クリスマスの白く美しい雪

春本 快楓

僕の光、白い雪

 朝十時にインターホンが鳴り、外に出てみると、お隣さんで同級生の雪華ゆきかがかわいい笑みを浮かべて立っていた。

「メリークリスマス!」

「うん、メリークリスマス……どうしたの?」

 雪華が自分のマフラーを少し動かし首を傾けて触り、少しモジモジし出した。二人で話していると度々彼女はそういう仕草をして、僕もそれを見るたびに恥ずかしくなってくる。

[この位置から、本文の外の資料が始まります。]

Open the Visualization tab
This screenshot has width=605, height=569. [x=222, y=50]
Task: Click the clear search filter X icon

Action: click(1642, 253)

「今年、というか今日、一緒にクリスマスマーケット行かない……?」うかがうように、慎重に聞いてきた。

 ただそれを聞いた途端、僕は反射的に即答していた。

「ごめん、やめとくよ」

 そう、今日は十二月二十五日のクリスマス。だから、県の中心の公園で開かれるお祭り、クリスマスマーケットは今日は賑わいのピークを迎えるだろう。

「人混みすごそうだし」

 知り合いや友達に、彼女と二人きりでいる所を見られたら、またしつこく雪華のことについて聞かれるだろう。

「雪もすごいし」

 また、今日の天候は僕たちが住んでいる県では珍しい、数十年来の大雪だった。もう雪は止んでいるが、ここから車で一時間かかるクリスマスマーケットまでの会場へ行く手段として自転車が使えないのは致命的だ。うん、外の道路を見た感じ使えそうにない。

「あと純粋にさむい」

 そう言った所で彼女の顔を再び見ると、さっきのかわいい笑みはみじんもなく、逆に不機嫌そうな、こわい表情をしていた。……これも度々見てきた彼女のそれと同じだった。

「そうですか、ならいいです」

 そう言って、プイッと顔を背けてどし、どしと鳴りそうな力強い歩き方で去っていった。

 

 

「まぁ、今回も怒っているんじゃねぇの」

 冬休みは、大体の日の昼時は親友の智樹ともきと近所の公園で、ピクニックをしていた。今日は大雪だったからピクニックは中止になると思ったが、彼は、今日こそ外で食べるべき日だろう、と朝メールで意気込んでいた。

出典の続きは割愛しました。